As Caribbean neighbors Guyana and Suriname continue to make global headlines with world class offshore oil discoveries, the U.S. government, a bipartisan group of American lawmakers and local activists continue to put pressure on authorities in The Bahamas to shut down the island’s most recent efforts to find commercial quantities of oil and gas.
Earlier this year, the same group of lawmakers had unsuccessfully asked Mike Pompeo’s distracted State Department to intervene to halt an effort by The Bahamas Petroleum Corporation (BPC) to drill the Perseverance One well in the coming week. The legislators had demanded that the Trump administration use its powers and influence to force an abandonment of any offshore drilling, fearing a spill could wipe out marine SCUBA diving and other marine sports affecting areas north of The Bahamas and the Florida coast among others.
This time as the Tribune newspapers reports, the lawmakers have turned their attention to the local cabinet, writing to Prime Minister Hubert Ingraham directly urging him to abandon the plan and to chase away the Stenna IceMax from the offshore drilling area. Actual drilling in an area off Andros Island was expected to commence this week.
The Minnis administration has been coming under fierce criticism from local and international environmental groups to stop the project but the PM countered last week by saying the nation was locked into an airtight deal and could not exit the agreement that easily especially because no local laws had been breached. He, however, made it plain that he and some other cabinet ministers were totally against oil exploration but were prepared to honor a signed agreement. The letter was dated Dec. 17.

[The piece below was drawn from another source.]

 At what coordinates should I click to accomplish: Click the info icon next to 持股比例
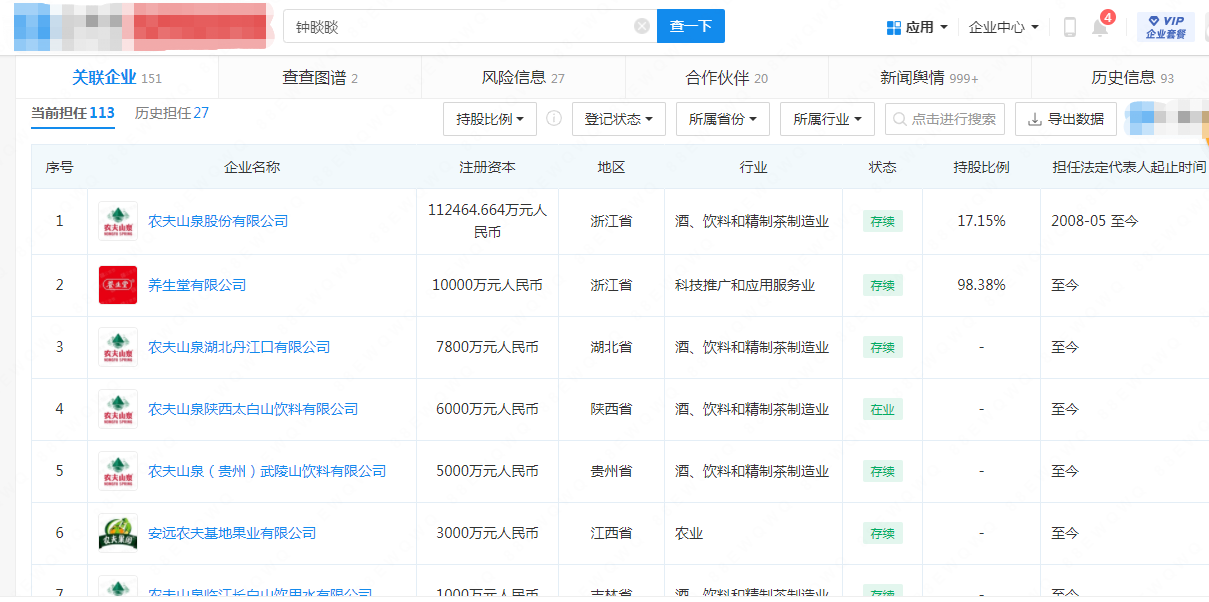click(554, 119)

“Should BPC’s project move forward,” the letter stated, “we will be justified in fearing that the Atlantic coast is at risk of severe, even catastrophic, impact from any spills that might occur––essentially undermining the recent offshore drilling ban extension from President Trump and future offshore drilling restrictions. It is unclear whether BPC has the capacity to help mitigate a serious disaster, let alone prevent one in the first place. Should a calamitous event occur, the Bahamian government and BPC’s cleanup efforts will undoubtedly require financial assistance from neighbors, including the United States, to address any spill that would spread throughout domestic and international waters.
Like the previous group which had written to Pompeo, this one also harked back to the 2010 Deepwater Horizon spill off the American south coast, noting that that disaster had killed 11 drill ship staffers, spewed 200 million gallons of crude into the Atlantic and had caused massive economic and environmental devastation to contiguous areas.
But while the various groups are engaging in their anti-drilling activities even as the Christmas break looms, the Stenna IceMax is getting ready to drill what the American lawmakers say is a well that is similar to the one that British petroleum had sunk before the project had exploded in a ball of flames with the resulting spill of millions of gallons into the Gulf of Mexico.
“It has become clear that oil companies such as BPC have every intention to plow ahead despite red flags, which warn of the grave health, natural disaster and environmental risks of drilling,” the lawmakers contended as the local senate prepares to debate the issue this week.
For its part, the BPC continues to argue that the island chain has the right to exploit its natural resources, pointing to the possibility of life changing economic fortunes for the better if commercial quantities are indeed found as it also pointed to the vulnerability of the lifeline tourism sector to global shock such as the COVID-19 pandemic.